Thanks for the link. I'm not sure I'll ever find one that costs less than £20 
It seems my package is not moving at all, I decided to buy a new digital ph device to get some measurements. Calibrated it and started testing a few hours ago:
Before CO2 = 7.22 Ph
1 hr = 6.77 
2 hr = 6.58 (lights on).

With a KH of 4 this puts me at 31 ppm CO2 after 2 hours (and 7 ppm to start with). Since my KH is dropping fast in the new setup, I need further testing / tweaking CO2 the next couple of weeks / months.
Will keep testing the rest of the day, and crank it up a bit tomorrow


----------



## jaypeecee (21 Mar 2020)

kilnakorr said:


> Thanks for the link. I'm not sure I'll ever find one that costs less than £20
> It seems my package is not moving at all, I decided to buy a new digital ph device to get some measurements. Calibrated it and started testing a few hours ago:
> Before CO2 = 7.22 Ph
> 1 hr = 6.77
> ...



Hi @kilnakorr 

Thanks for the update.

Some people have paid less than £20 from eBay. But then run into inaccuracies, etc. I'd be interested in knowing which manufacturer and model number you chose. But, obviously, if you'd rather not say, then no problem.

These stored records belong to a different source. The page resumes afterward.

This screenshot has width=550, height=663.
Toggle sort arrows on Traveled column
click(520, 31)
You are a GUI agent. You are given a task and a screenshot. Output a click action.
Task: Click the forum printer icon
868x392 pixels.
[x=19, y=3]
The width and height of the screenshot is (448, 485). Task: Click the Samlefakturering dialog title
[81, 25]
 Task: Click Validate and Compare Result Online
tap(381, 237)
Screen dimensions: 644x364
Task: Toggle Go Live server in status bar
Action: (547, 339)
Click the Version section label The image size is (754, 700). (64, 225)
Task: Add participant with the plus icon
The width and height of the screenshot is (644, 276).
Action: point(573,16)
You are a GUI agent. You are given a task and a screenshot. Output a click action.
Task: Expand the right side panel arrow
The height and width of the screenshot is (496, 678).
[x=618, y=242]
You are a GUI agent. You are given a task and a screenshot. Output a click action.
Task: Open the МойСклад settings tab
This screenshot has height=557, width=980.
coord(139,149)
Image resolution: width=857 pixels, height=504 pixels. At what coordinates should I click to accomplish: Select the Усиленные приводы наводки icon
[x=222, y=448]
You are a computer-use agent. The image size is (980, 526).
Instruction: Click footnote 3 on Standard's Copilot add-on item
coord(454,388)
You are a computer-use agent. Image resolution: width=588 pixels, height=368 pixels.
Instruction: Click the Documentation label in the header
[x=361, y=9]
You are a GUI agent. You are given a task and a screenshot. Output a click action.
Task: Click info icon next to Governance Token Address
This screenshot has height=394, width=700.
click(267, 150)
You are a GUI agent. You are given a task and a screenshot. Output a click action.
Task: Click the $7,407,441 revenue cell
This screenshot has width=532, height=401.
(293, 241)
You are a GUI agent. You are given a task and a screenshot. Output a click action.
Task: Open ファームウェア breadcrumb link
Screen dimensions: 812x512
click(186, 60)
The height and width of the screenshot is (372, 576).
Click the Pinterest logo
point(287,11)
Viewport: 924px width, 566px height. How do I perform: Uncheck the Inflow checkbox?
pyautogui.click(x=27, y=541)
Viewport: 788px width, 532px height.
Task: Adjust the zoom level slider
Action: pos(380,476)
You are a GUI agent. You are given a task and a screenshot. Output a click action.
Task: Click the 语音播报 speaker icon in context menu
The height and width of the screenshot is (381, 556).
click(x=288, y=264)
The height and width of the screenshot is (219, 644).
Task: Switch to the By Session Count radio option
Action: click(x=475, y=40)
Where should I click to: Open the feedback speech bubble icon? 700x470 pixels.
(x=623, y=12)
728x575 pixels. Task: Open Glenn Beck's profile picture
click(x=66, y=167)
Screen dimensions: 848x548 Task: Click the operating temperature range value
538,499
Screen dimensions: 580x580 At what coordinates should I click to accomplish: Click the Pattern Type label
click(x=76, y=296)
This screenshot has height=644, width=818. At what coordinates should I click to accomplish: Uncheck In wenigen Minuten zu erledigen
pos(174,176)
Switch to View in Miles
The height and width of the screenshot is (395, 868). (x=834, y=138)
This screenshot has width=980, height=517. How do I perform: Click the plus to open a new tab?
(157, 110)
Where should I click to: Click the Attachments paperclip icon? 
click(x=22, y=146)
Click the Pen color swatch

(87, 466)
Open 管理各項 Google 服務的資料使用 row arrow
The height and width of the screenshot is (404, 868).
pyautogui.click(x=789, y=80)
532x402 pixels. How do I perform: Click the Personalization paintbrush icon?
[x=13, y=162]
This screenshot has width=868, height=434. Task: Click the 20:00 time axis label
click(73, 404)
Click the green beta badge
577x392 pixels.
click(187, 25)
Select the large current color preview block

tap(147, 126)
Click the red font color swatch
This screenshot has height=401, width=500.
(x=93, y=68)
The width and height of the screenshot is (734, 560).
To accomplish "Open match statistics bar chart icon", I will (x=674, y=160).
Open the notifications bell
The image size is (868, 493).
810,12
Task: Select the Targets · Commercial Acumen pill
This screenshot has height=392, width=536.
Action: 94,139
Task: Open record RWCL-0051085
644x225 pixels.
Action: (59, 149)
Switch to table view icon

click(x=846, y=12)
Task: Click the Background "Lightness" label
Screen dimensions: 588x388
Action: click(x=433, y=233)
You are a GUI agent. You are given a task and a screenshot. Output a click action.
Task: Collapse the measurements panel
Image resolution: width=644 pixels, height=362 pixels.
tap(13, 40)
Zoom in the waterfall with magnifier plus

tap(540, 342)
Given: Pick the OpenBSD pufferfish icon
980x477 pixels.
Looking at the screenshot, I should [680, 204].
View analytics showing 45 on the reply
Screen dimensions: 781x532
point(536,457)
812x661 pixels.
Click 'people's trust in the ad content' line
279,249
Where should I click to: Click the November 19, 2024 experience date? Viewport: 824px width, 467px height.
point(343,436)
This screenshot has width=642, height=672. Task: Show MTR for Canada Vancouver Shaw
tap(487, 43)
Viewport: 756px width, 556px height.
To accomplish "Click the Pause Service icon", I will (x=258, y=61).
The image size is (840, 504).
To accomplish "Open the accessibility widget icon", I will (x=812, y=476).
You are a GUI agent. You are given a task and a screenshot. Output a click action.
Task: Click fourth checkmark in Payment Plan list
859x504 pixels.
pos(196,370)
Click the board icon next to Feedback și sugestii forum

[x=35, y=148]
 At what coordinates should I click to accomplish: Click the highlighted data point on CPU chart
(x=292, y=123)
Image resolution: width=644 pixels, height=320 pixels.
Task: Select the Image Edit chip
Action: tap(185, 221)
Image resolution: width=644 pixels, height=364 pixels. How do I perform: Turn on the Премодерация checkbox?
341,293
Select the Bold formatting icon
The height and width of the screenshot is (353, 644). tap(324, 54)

So, you now have some measurements. I would suggest that 31 ppm CO2 after 2 hours is pretty good. You'll no doubt be aware that the well-known KH/pH/CO2 table is not 100% accurate. That's because other ions and compounds affect the water chemistry. I'll be interested to know at what level the CO2 stabilized with lights on.



kilnakorr said:


> Having new soil in tank so kh/ph is not an option as this would read 200-300ppm co2.



What happened about the CO2 from the soil substrate? How did you derive the figure of 200-300ppm CO2?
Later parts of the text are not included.